Теперь стоит обратиться к самому, пожалуй, сильному аргументу который могут привести сторонники аутентичности эпикурейской классификации наслаждений — к свидетельству Диогена Лаэрция, подкрепленному цитатой из сочинения самого Эпикура. Как и Цицерон, Диоген полагает, что эпикурейцы выделяли два вида наслаждения; первый вид он называет «катастематическим» наслаждением (καταστηματική), второй — наслаждением «в движении» (ἐν κίνησει)[894]. Далее Диоген ссылается на несколько сочинений Эпикура и его учеников, а в конце приводит собственные слова Эпикура: ό δ’ Ἐπίκουρος ἐν τῷ Περὶ αἱρέσεων οὕτω λέγει ἡ μὲν γὰρ ἀταραξία καὶ ἀπονία καταστηματικαί εἰσι ἡδοναί ἡ δὲ χαρὰ καὶ ἡ εὐφροσύνη κατὰ κίνησιν ἐνεργεία βλέπονται (Эпикур в сочинении «О выборе» говорит так: «Безмятежность и отсутствие боли — это катастематические наслаждения, а радость и веселье наблюдаются в движении и деятельности»).

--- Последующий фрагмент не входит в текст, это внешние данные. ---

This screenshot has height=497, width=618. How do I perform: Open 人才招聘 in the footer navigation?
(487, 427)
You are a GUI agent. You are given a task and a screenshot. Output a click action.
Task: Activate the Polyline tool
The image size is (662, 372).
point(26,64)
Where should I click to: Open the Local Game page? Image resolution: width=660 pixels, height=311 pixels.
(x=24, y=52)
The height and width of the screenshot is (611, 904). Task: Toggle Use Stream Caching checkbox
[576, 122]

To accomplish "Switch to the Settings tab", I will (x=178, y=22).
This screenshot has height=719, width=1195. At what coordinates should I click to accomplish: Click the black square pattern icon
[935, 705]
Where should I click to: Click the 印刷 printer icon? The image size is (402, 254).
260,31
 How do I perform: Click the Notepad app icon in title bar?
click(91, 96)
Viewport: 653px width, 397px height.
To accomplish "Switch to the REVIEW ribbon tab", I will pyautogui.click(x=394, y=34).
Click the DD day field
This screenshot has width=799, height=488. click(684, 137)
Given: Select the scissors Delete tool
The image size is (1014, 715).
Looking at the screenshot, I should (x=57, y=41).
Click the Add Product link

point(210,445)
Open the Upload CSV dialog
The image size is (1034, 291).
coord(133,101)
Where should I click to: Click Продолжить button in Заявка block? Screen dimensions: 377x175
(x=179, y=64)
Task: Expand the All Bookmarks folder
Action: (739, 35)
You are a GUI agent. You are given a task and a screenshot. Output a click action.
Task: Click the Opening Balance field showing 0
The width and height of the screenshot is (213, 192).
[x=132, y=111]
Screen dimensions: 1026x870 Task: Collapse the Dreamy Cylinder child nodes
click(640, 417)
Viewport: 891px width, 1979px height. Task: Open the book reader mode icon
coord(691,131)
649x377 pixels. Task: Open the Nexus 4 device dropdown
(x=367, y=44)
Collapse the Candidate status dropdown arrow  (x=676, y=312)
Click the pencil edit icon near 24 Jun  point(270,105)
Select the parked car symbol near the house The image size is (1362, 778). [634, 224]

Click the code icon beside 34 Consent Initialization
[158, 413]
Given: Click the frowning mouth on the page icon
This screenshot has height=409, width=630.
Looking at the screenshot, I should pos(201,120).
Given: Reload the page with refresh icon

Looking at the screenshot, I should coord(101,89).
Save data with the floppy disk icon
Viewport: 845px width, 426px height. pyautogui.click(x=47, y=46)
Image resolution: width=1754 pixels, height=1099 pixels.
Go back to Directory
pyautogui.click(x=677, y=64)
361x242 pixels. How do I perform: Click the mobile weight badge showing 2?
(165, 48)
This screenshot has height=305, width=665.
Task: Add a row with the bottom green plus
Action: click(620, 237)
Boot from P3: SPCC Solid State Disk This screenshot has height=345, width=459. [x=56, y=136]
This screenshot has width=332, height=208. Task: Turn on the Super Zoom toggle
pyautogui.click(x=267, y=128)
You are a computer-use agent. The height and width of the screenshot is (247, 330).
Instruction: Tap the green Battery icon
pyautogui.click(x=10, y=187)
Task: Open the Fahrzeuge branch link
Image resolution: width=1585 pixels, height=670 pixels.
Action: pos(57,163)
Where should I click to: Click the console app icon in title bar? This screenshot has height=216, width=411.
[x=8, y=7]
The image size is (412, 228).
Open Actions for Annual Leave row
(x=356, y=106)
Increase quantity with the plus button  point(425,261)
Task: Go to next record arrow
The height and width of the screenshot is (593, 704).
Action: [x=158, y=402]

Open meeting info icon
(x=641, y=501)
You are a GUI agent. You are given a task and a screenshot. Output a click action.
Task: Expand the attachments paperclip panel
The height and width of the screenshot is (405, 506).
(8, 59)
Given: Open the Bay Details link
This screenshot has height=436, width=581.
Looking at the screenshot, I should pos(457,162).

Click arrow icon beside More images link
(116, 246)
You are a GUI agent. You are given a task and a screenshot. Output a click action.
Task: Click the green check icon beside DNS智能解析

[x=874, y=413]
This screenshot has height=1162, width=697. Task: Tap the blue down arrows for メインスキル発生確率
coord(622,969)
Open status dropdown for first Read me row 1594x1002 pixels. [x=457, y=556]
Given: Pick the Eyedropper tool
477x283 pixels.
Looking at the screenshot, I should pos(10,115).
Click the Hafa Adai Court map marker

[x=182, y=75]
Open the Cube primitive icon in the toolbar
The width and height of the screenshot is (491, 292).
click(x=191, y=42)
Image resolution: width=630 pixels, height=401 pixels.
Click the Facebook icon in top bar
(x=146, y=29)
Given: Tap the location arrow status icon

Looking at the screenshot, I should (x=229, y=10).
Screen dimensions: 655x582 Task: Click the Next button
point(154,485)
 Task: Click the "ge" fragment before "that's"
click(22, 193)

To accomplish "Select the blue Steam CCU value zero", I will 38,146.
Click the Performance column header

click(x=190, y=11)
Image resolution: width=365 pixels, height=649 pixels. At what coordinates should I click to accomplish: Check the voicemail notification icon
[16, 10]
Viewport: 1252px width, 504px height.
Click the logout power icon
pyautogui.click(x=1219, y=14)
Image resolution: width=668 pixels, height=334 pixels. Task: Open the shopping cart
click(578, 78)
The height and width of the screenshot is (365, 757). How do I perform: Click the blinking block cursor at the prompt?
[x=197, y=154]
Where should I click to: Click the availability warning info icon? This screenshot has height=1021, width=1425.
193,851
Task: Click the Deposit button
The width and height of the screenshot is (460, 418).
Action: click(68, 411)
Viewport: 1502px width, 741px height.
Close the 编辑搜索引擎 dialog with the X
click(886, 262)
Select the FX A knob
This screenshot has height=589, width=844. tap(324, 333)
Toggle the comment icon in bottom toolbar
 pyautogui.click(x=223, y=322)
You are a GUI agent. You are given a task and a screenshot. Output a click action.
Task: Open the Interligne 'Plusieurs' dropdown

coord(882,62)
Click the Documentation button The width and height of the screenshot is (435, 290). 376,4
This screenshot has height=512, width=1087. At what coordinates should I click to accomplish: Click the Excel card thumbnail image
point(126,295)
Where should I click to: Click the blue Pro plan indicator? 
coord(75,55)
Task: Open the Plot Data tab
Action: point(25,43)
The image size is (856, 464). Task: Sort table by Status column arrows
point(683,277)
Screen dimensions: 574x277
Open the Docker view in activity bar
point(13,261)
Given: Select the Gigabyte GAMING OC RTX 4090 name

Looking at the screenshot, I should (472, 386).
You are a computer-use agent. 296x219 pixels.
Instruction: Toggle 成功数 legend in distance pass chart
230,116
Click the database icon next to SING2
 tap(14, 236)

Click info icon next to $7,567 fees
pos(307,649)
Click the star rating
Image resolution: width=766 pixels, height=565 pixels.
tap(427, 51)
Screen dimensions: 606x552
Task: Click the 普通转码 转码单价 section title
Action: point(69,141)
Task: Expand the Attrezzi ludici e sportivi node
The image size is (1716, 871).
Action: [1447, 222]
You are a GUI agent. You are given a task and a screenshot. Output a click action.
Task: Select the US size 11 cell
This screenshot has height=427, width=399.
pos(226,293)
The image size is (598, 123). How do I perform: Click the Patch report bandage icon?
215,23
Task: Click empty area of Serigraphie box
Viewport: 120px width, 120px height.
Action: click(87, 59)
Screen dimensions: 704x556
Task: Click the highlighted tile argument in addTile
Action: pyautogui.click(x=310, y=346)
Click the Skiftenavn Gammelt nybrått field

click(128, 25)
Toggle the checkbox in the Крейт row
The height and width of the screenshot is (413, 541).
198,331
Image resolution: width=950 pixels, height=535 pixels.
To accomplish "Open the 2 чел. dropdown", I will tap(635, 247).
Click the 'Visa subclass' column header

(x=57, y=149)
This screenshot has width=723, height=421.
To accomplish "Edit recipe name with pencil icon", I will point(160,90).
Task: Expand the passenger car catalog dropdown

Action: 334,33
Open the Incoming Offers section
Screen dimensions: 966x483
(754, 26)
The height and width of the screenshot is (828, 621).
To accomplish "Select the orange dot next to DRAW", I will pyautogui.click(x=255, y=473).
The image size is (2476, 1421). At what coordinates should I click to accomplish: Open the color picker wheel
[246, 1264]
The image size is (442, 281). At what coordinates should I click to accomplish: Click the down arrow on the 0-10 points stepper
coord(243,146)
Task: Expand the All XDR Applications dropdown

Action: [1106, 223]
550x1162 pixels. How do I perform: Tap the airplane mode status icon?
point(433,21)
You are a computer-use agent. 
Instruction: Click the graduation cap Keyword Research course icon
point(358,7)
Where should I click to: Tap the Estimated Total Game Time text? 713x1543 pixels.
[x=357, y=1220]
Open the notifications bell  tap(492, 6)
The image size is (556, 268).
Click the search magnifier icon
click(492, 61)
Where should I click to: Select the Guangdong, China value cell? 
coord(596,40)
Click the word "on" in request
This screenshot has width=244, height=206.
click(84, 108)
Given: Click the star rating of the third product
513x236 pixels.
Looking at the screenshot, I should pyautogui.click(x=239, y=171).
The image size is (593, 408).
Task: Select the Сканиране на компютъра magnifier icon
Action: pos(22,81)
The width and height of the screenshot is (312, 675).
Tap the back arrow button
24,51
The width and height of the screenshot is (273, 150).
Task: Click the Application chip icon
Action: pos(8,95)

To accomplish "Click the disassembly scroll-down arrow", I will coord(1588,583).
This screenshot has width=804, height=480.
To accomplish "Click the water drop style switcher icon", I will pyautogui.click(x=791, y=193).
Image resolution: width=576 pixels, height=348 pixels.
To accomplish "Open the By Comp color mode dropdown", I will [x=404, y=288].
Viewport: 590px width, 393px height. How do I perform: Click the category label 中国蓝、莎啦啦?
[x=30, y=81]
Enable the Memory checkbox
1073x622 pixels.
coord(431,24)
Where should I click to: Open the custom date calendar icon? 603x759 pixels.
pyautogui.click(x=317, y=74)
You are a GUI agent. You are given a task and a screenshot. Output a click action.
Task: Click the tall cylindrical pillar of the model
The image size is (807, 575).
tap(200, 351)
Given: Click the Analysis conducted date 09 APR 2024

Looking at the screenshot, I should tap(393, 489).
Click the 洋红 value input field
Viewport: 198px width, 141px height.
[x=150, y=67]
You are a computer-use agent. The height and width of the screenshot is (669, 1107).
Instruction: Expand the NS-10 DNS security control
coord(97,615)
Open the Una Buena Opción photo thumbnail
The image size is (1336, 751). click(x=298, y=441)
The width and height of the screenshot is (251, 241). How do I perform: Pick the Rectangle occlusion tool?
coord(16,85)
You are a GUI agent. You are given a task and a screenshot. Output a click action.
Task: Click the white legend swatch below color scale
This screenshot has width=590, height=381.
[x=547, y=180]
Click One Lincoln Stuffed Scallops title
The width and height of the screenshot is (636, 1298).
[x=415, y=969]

Кажется, эта цитата действительно должна свидетельствовать о разделении наслаждений на статические (или «катастематические») и кинетические. Однако, если мы будем понимать слова Эпикура таким образом, мы столкнемся с несколькими проблемами. Во-первых, непонятно, почему Эпикур приводит в качестве примера кинетических наслаждений наслаждения души — радость и веселье (χαρά и εὐφροσύνη), тогда как Цицерон, излагая то же самое учение в первых двух книгах «О пределах блага и зла», распространяет это понятие и на наслаждения тела; более того, Цицерон в первую очередь понимает под наслаждениями «в движении» именно телесные чувственные наслаждения[895]. Чтобы разрешить это противоречие, некоторые исследователи видят обозначение телесных наслаждений в слове εὐφροσύνη, однако против такой интерпретации свидетельствует как обычное значение этого слова, его этимология (от φρήν — «ум») и история его употребления[896], так и специальное замечание Плутарха[897], рассматривающего бытование этого понятия в эпикурейской школе: «Что касается тех вещей, которые действительно заслуживают названий “радости” и “веселья”… то благо в них является присущим душе и душевным в подлинном смысле слова» (ἃς δὲ ἄξιον καὶ δίκαιον εὐφροσύνος καὶ χαρὰς νομίζεσθαι… οἰκεῖον τῆ ψυχῆ καὶ ψυχικὸν ἀληθῶς… αὐτῶν τὰγαθόν ἐστι)[898]. Во-вторых, сложно понять, какой смысл в данном утверждении Эпикура должно иметь слово ἐνεργεία («деятельность»). По мнению Мерлана, признающего, что эти проблемы существуют и что до сих пор не предложено удовлетворительного их решения, общий смысл пассажа тем не менее ясен. Однако нам кажется, что именно неверное понимание общего смысла и создает эти сложности, которые вполне можно решить, истолковав фразу Эпикура иначе.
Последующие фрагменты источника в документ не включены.